All material and content on this blog is under Copyright © Clarence Holm 2017. Unauthorized use and/or duplication of this material without express and written permission from this blog’s author and/or owner is strictly prohibited. All rights reserved. Excerpts and links may be used, provided that full and clear credit is given to Clarence Holm and PrairieChat with appropriate and specific direction to the original content.

 

40 thoughts on “About Clarence

  1. I really enjoyed your about building the airplane. It reminds me of some the adventures in my childhood with my five sibllngs!

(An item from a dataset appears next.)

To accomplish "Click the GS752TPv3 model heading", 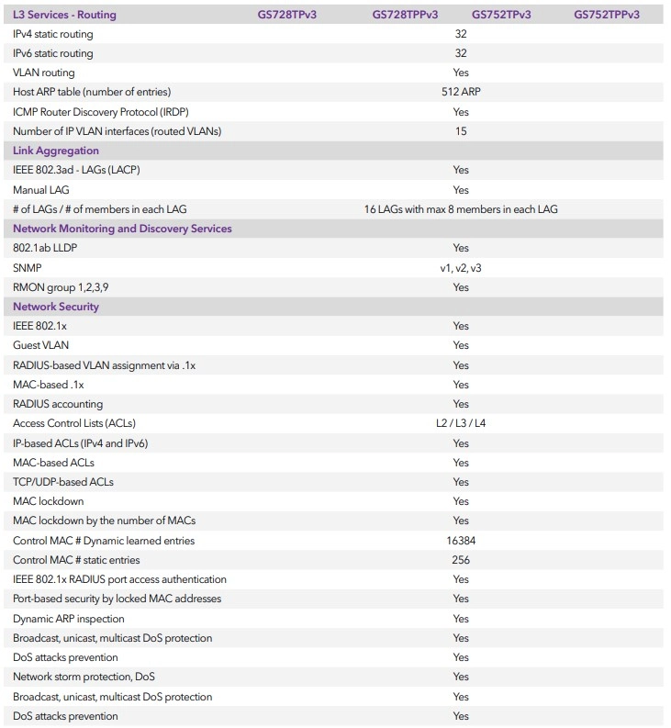I will point(501,15).
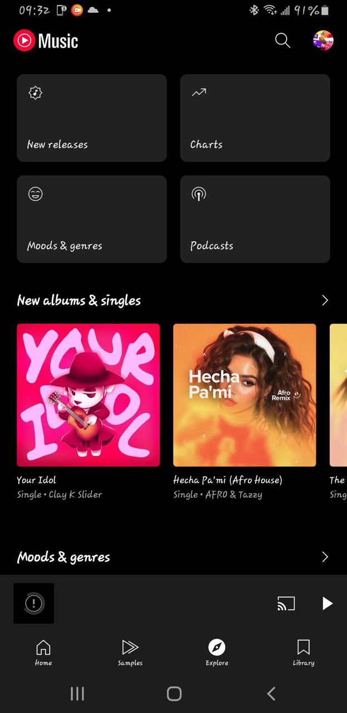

  2. North Dakota, now there is quite a climate. Your sense of family comes out in your writing. Four daughters can inspire plenty of interesting stories even if you don’t have all the answers 🙂

  3. Hi there Clarence, just popping on over to thank you for adorning my wee blog with a follow and to simply welcome you aboard and check out your own stuff. Nice to meet you and hope to be seeing more of you around, MM 🍀

  4. I’m originally from North Dakota, too. Born in Minot, grew up in Grand Forks. Growing up in No Dak helps make us nice and hardy. Makes my Ohio winters much more tolerable, too. 🙂

    Thanks for visiting my site. Much appreciated.

  5. Just stopping by to say thanks for the follow. Have to admit, I’m envious that you’ve managed to go so long without dirtying your hands in anything that you consider to be “work” 🙂

  6. Pingback: Haiku Tribute Poet . . . Clarence Holm. | ronovanwrites

      • The last names sound familiar but wouldn’t be in that context. I spent 30 years writing resumes and editing academic papers (d.b.a. The Written Word), just locally until we got on the Internet in the mid-1990s.

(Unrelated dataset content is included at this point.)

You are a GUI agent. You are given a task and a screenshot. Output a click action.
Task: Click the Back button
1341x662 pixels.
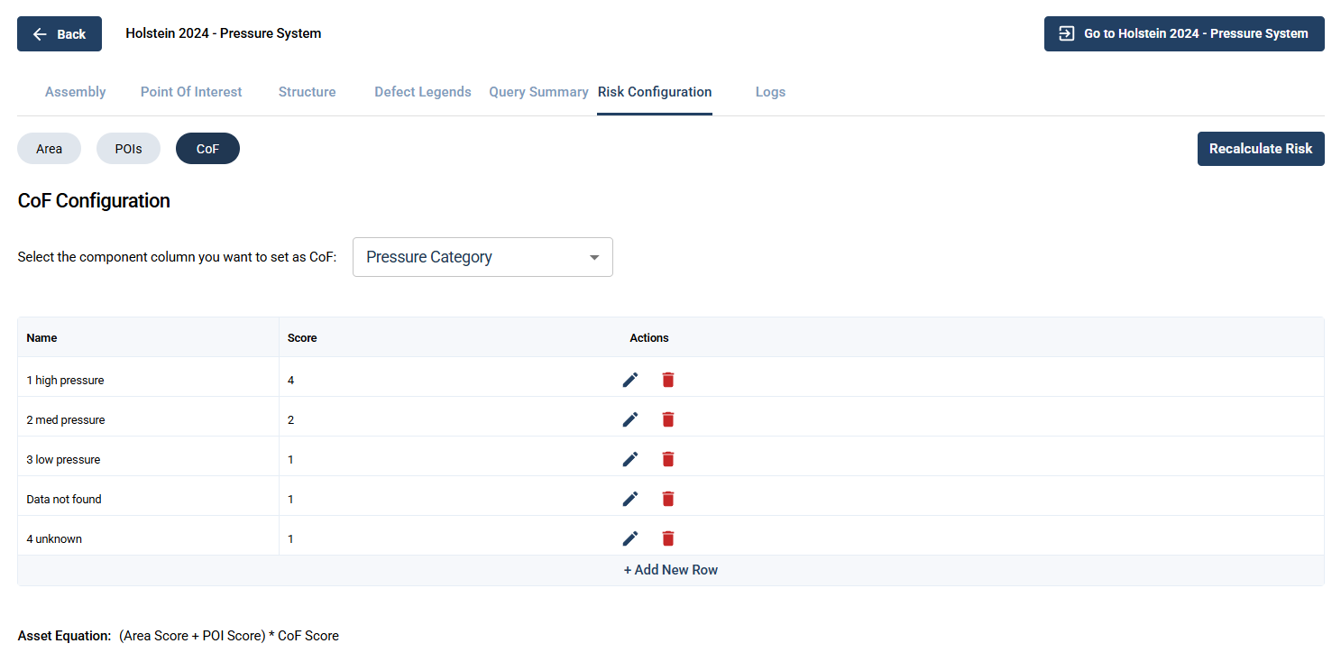tap(60, 34)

        Due to age, allergies and limited mobility, I have not been active in the Democratic party for a number of years. It would have been in 1996 through, perhaps, 2000. When Scot Kelsh first ran state legislature in 1996 and following. Just in District 11, no broader. (I now vote for either Green or Democratic party candidates).

  7. Hi Clarence, glad you stumbled upon one of my posts.I did enjoy very much reading the two pieces of poetry and hope to explore more your blog when time permits. By the way I had to smile when you said in your bio that you are the father of four daughter that realize that dad doesn´t have all the answers. They probably are the ones now teaching you, and most amazing is that you managed to raise 4 girls without ending up in therapy. I have one sister and I had to get out of my house by age 18 just so she wouldn´t drive me even more nuts.
    Anyways, great writing.

  8. Pingback: Quote Challenge – Day 3 – to search and to find

    • “Clarence Pilgrim” sounds very noble! To your question—It’s the fragments of History that are unearthed and how they relate to the people – humanizing them. To hold something that a great, great, great grandparent held and use it for the same purpose. To discover a connection to an historical event, like the civil war and to see the actual contents of a great, great, great uncle’s pockets documented by the government at the time of his death at the Memphis battlefield.To read about a ancestors fight with a city official in 1650 in New
      Amsterdam and find the court records of her fine. Finding long lost cousins in far away places and share stories of how each got there. Finding the lost records of my Grandmother’s family and learning of the deaths of her three siblings and father on the prairies of Minnesota. I learned of a cousins death fighting indians at a fort in Eastern North Dakota, how he was buried in the Fort only to be dug up and reburied because the river was too close and then years later be dug up again and be buried at a different fort in Bismarck, ND and finally to be dug up again and be moved to the Custer National Cemetery in Montana. I learned of a Great great grandfathers brother, who moved with him to Minnesota to end up being drafted for the Civil War and died before he could learn English. I have documented the lives of over 43,000 people over 18 or more generations and have been surprisesat every historical encounter. That’s why I do it and why I will continue to do it.

    • I love watching my WP Reader and being able to see great words and images from places I would never be able to visit. The beauty of your photos are astounding and I appreciate your posts.